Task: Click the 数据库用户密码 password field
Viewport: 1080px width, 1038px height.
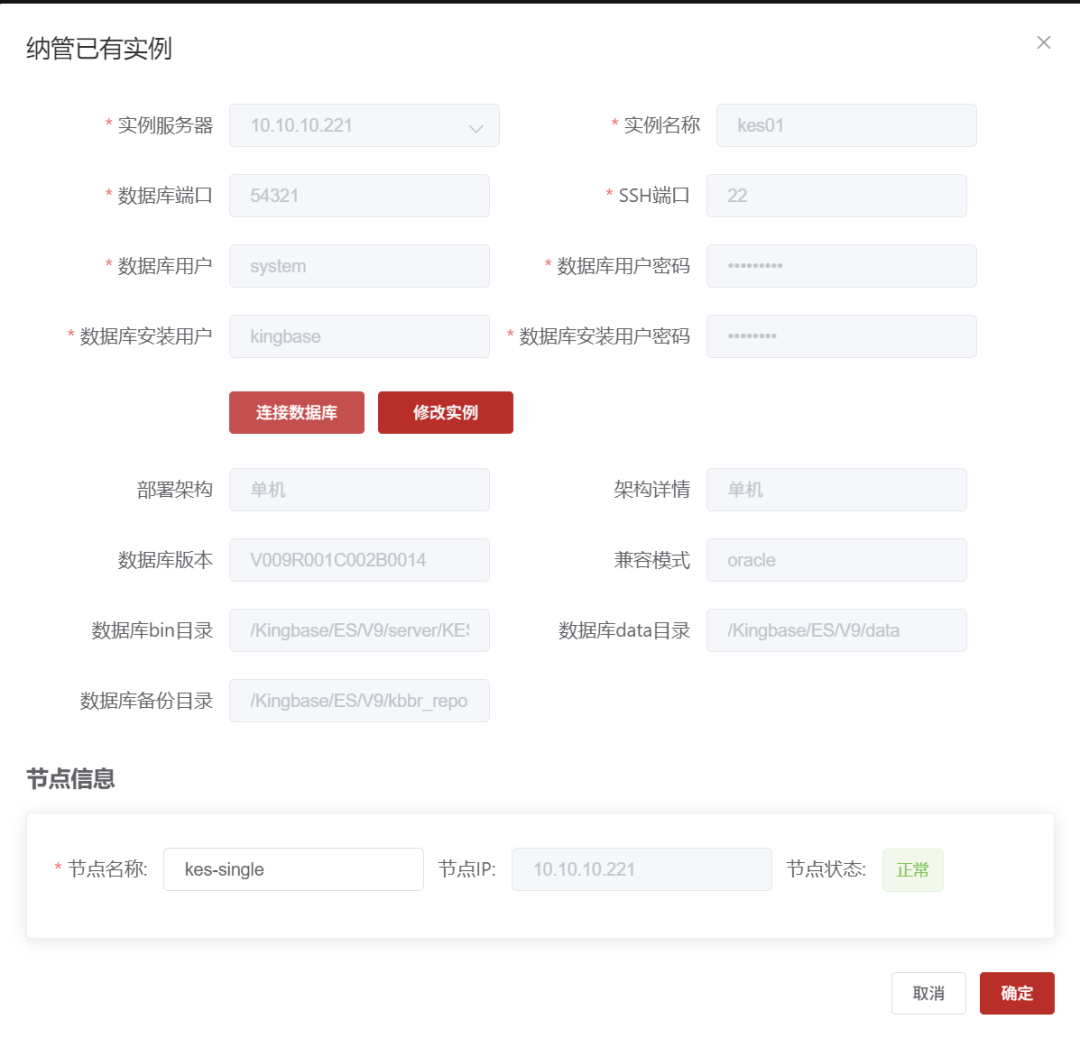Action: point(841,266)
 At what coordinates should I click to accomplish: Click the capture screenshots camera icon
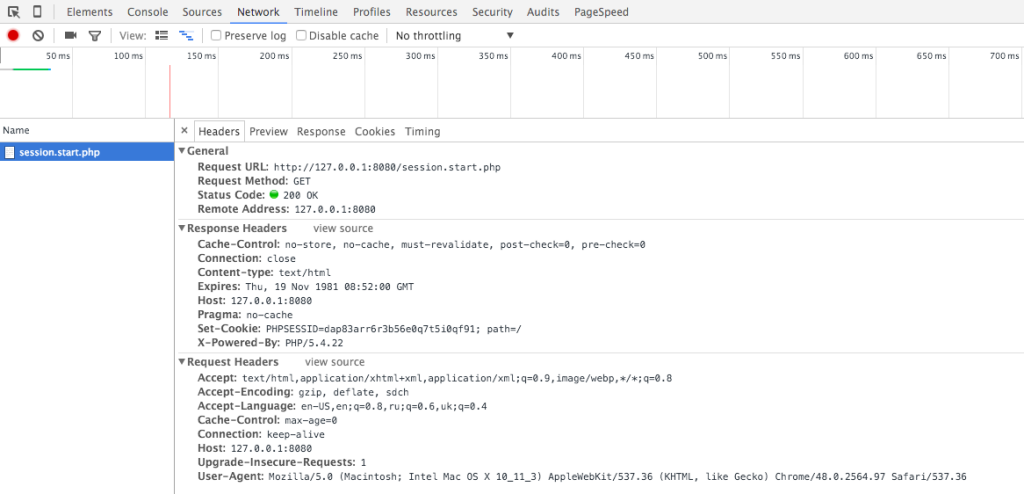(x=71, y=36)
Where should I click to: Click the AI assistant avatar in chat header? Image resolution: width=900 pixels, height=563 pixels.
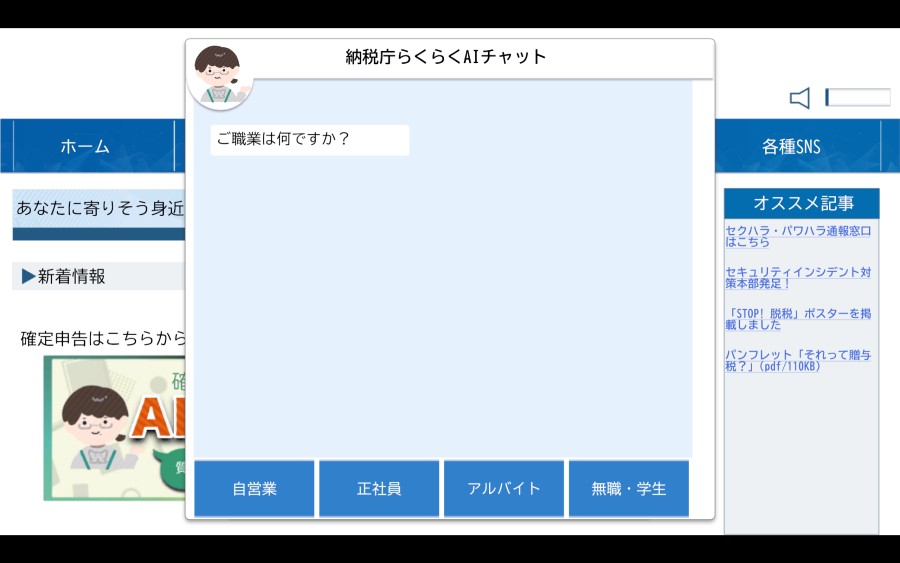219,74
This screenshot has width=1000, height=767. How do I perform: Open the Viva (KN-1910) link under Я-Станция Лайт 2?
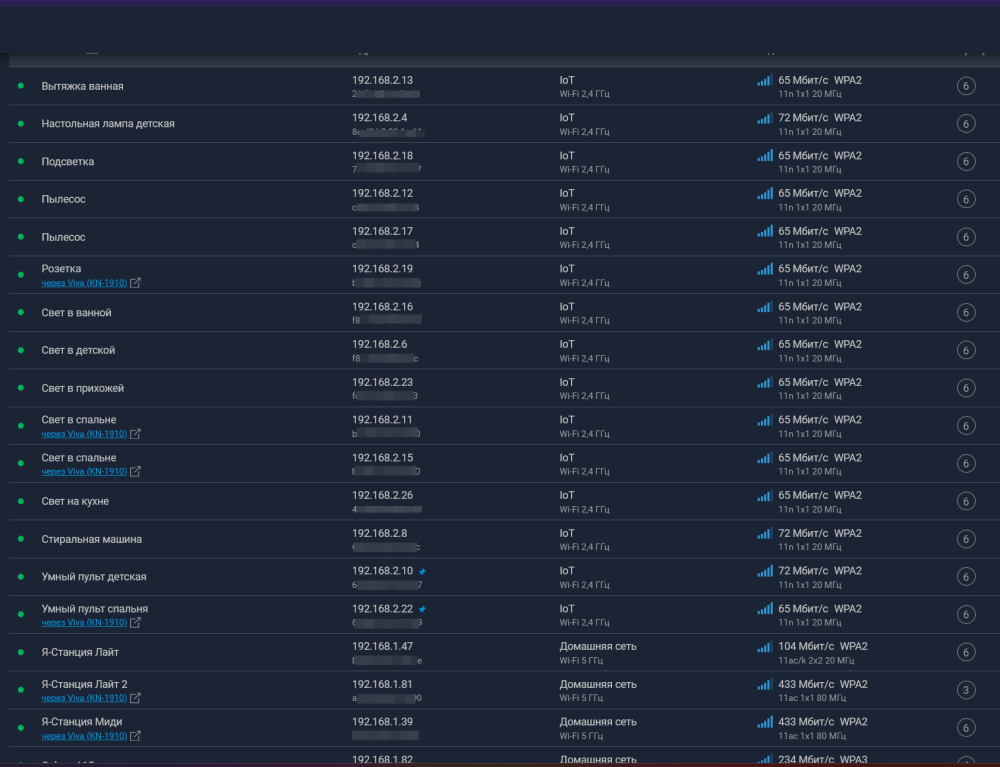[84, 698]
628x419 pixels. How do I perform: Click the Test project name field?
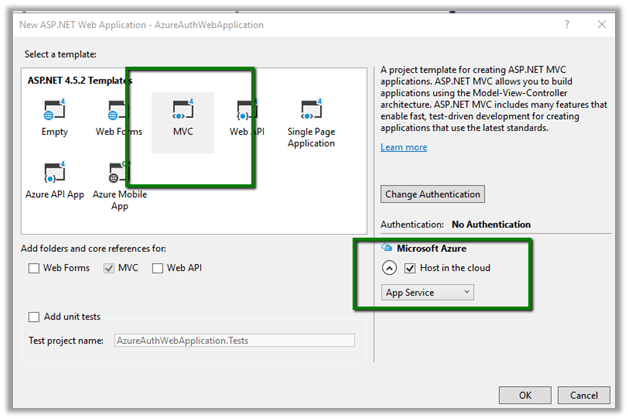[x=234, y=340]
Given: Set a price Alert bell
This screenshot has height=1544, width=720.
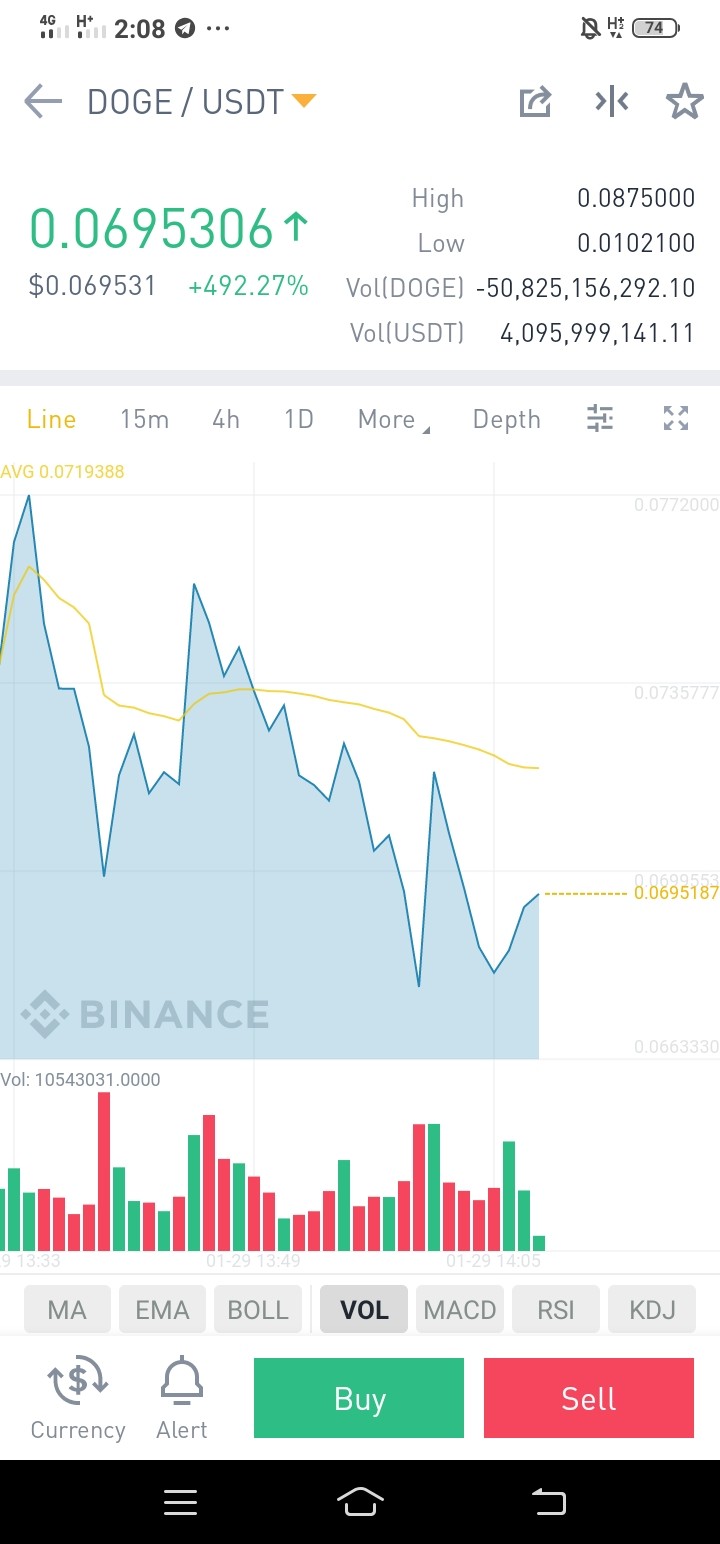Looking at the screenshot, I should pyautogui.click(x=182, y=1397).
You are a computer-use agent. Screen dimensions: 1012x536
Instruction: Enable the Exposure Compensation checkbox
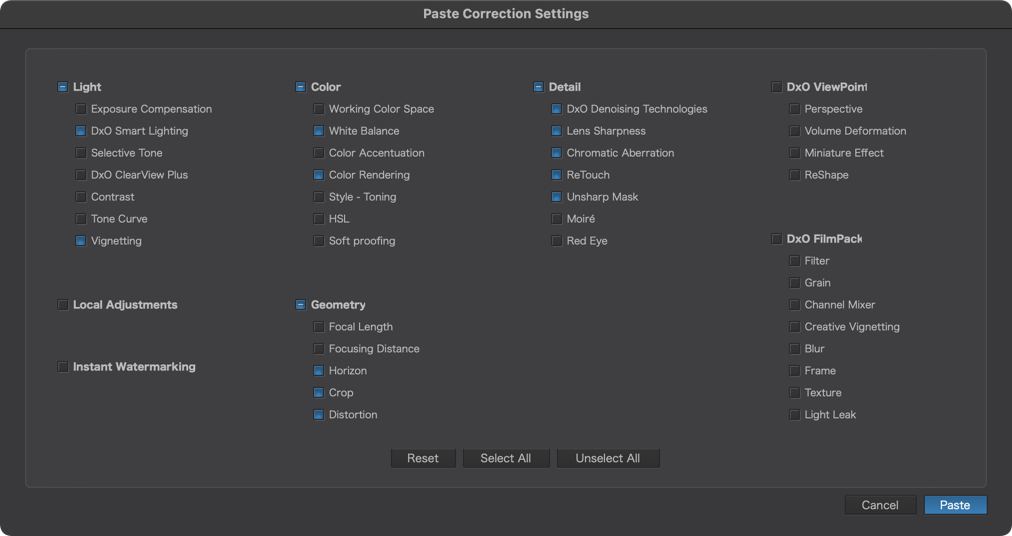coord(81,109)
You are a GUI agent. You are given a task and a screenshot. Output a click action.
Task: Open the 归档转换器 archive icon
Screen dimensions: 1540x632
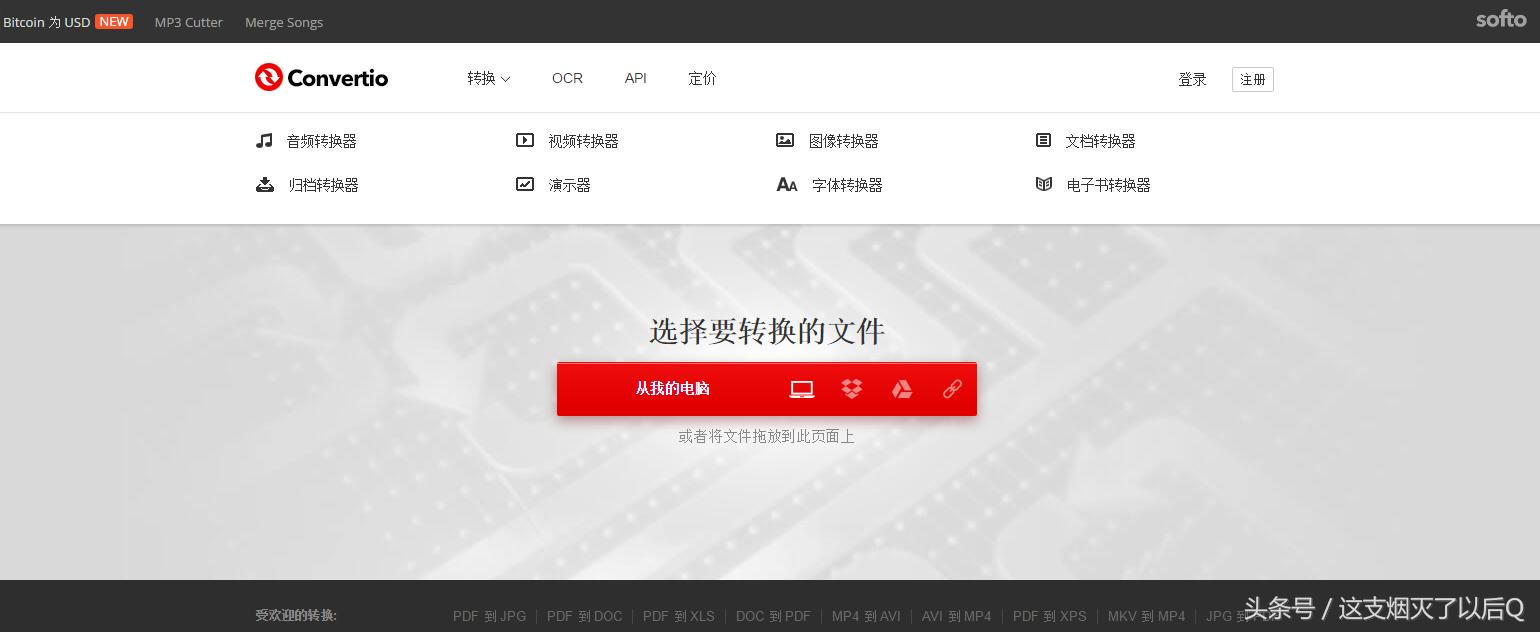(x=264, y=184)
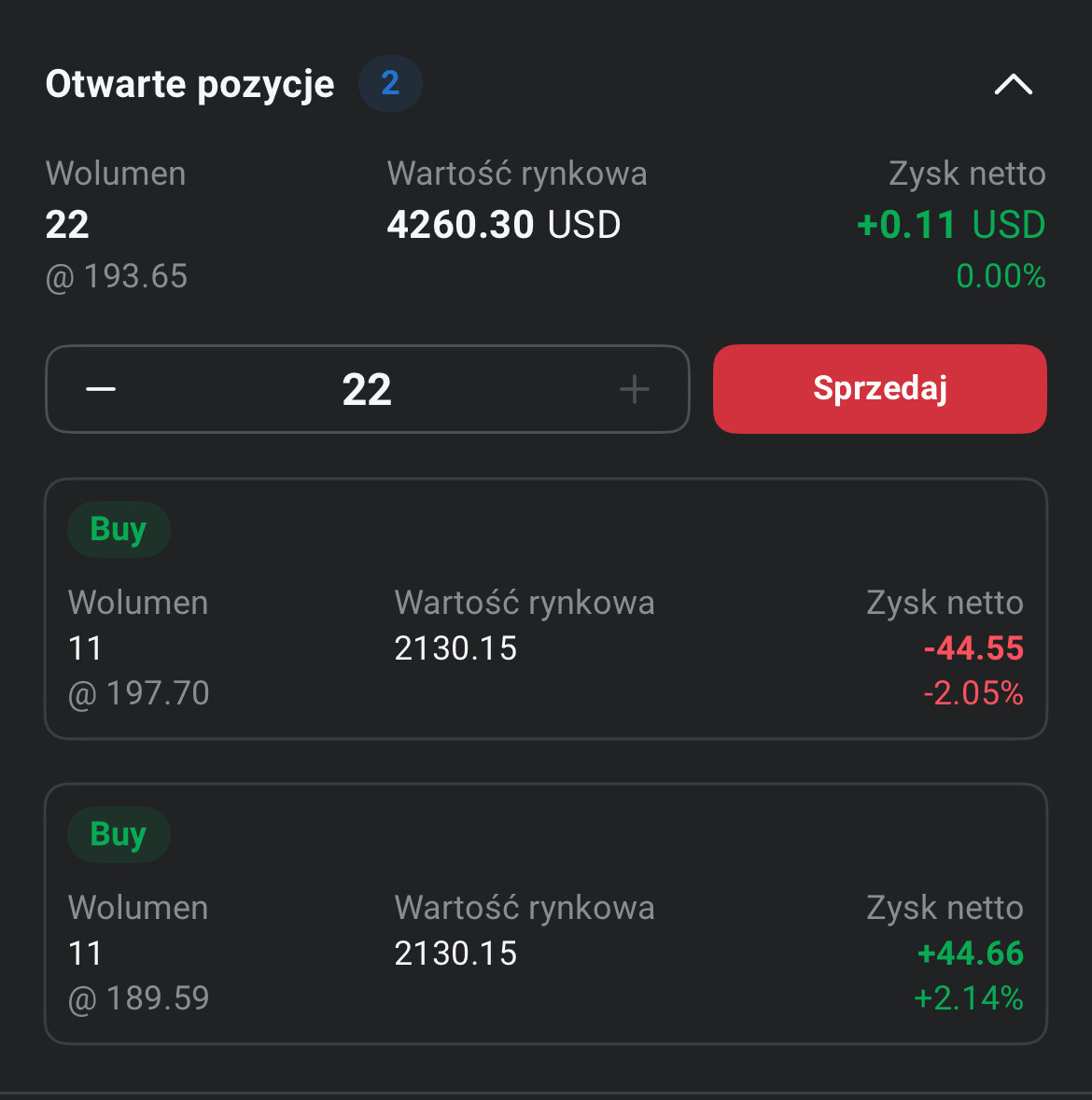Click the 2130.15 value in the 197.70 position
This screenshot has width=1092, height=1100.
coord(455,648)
• • • • • • •
REQUIREMENT: All lines above containing the string "agent": copy each one.

TASK SOLUTION:
You are a computer-use agent. Screen dimensions: 1012x536
You are a GUI agent. You are given a task and a screenshot. Output a click action.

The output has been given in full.